Hemos encontrado una solución para esto. Combinamos lámparas de infrarrojos de alta intensidad con reflectores recubiertos de oro. La idea es sencilla: evitar que la energía se desperdicie y dirigir ese calor exactamente donde sea necesario.
¿Por qué el oro?
La mayoría de las personas utilizan reflectores de aluminio, pero estos absorben demasiada energía.

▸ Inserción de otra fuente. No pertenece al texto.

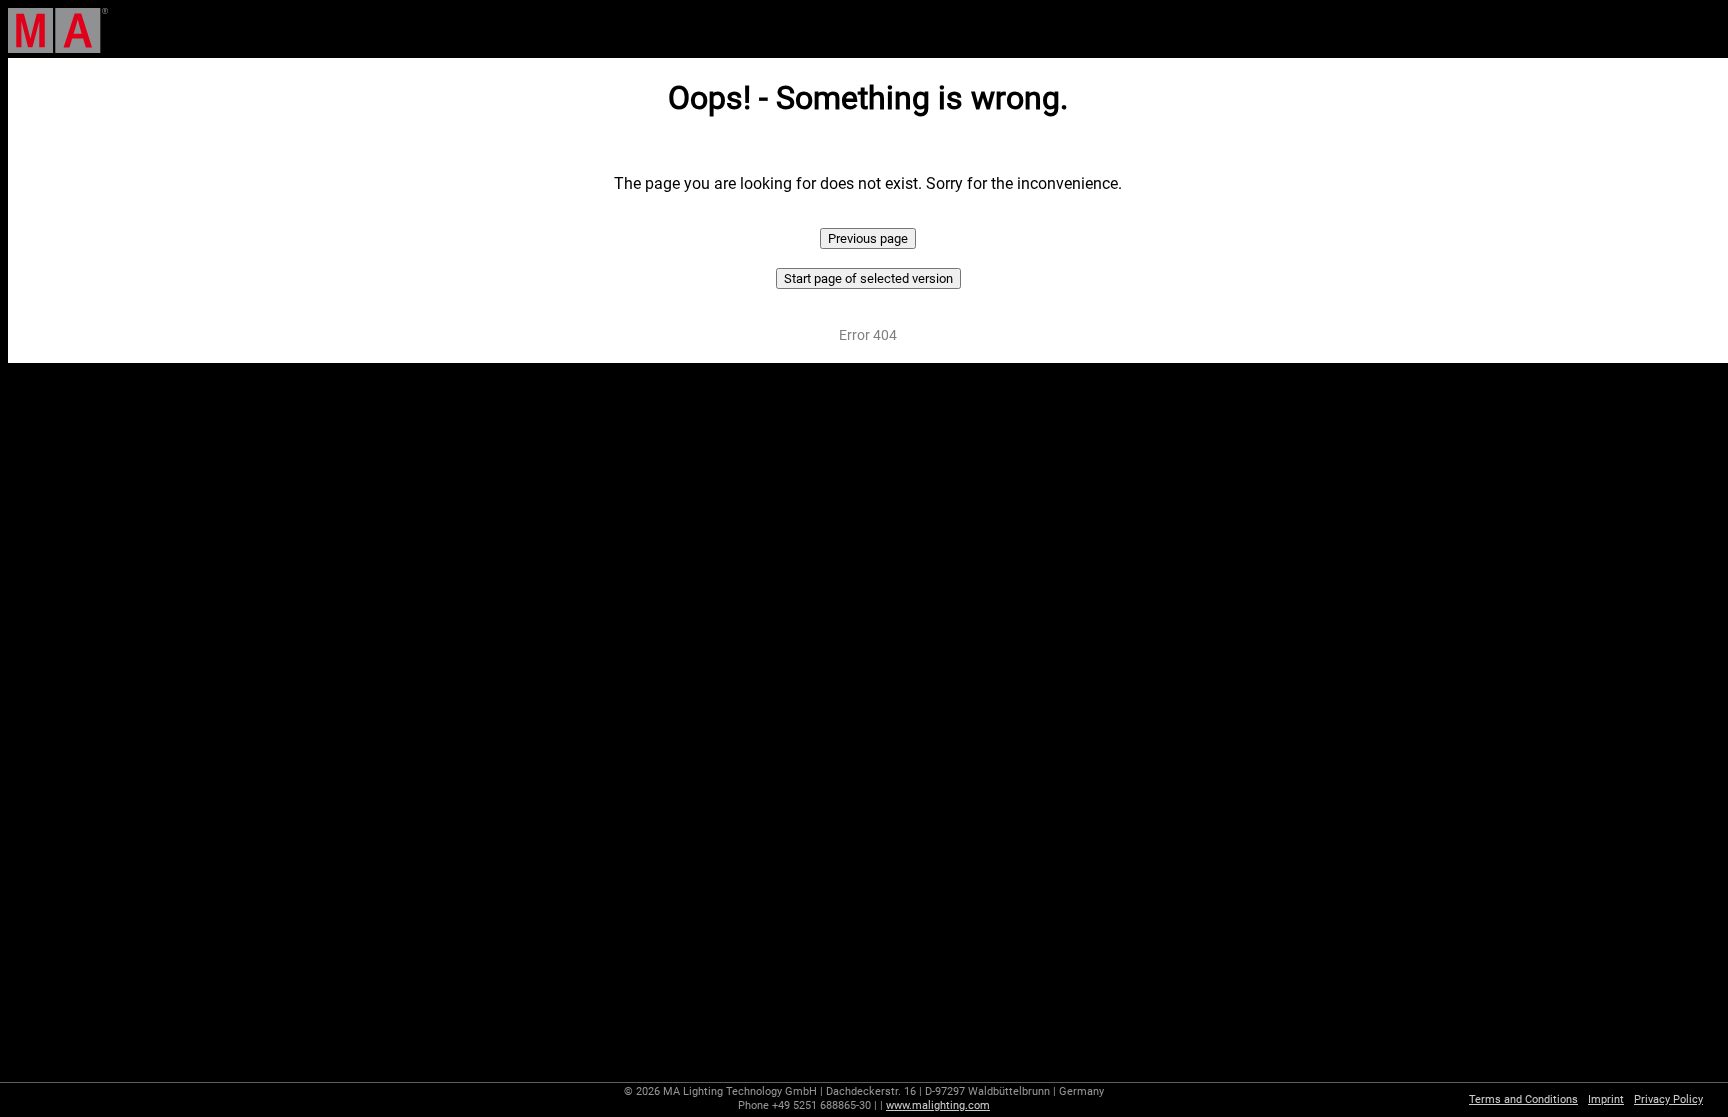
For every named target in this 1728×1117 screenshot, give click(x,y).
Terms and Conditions (1523, 1099)
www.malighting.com (938, 1105)
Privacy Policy (1668, 1099)
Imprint (1606, 1099)
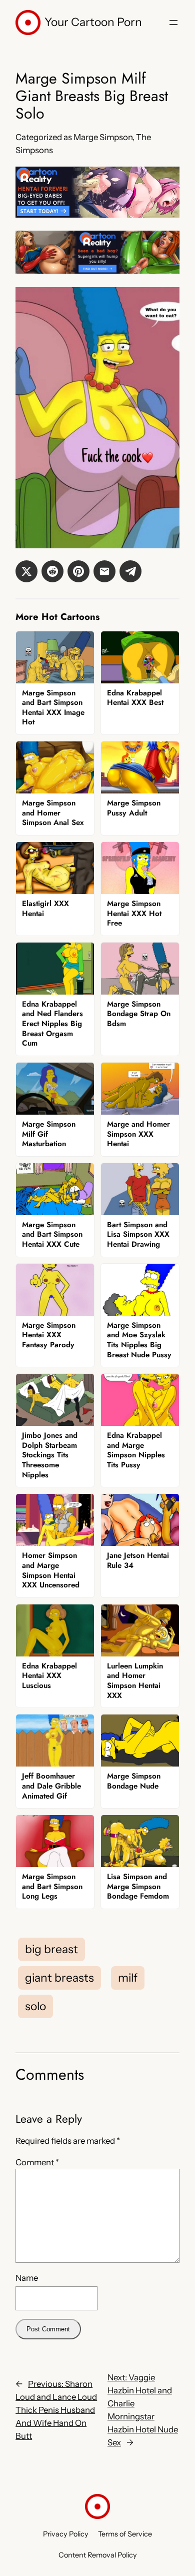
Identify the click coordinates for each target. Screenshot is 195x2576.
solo (35, 2006)
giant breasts (59, 1978)
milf (128, 1978)
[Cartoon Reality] (98, 215)
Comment (37, 2162)
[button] (27, 571)
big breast (51, 1949)
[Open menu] (174, 23)
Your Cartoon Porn (93, 22)
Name (27, 2278)
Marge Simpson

El oro es diferente: es extremadamente reflectante en el espectro infrarrojo, lo que significa que refleja el calor hacia la oblea en lugar de dejar que se pierda en la carcasa de la lámpara. Esto permite lograr una concentración mucho mayor del calor. Se puede alcanzar la temperatura deseada mucho más rápido, y no es necesario elevar tanto la tensión como para dañar los filamentos. Es simplemente más eficiente.
El punto delicado: la densidad de calor
Aquí está el problema: cuando se concentra tanto el calor, hay que tener cuidado. Si la distancia entre la lámpara y la oblea no es adecuada, se crearán puntos muy calientes. Es necesario ajustar bien la calibración en el eje Z. Si la lámpara está demasiado cerca, el sustrato se deformará. ¿Demasiado lejos? Se perderán todos los beneficios del revestimiento de oro. Es un equilibrio delicado.
Mantenerlo en funcionamiento
Hemos diseñado estos componentes para reemplazar directamente a tus arrays de infrarrojos actuales, así no necesitarás reconstruir todo tu sistema. También hemos protegido los extremos de las lámparas para evitar que los conectores se dañen debido al calor.
Un consejo: el oro es bastante exigente. Si trabajas con gases corrosivos, asegúrate de que la carcasa esté bien sellada. De lo contrario, la capa de oro se deteriorará y la uniformidad térmica se verá afectada.
Y, por favor, manténlos limpios. Una pequeña capa de polvo puede reducir la eficiencia del radiador en un 10-15%. Un simple lijado puede ahorrarte muchos problemas.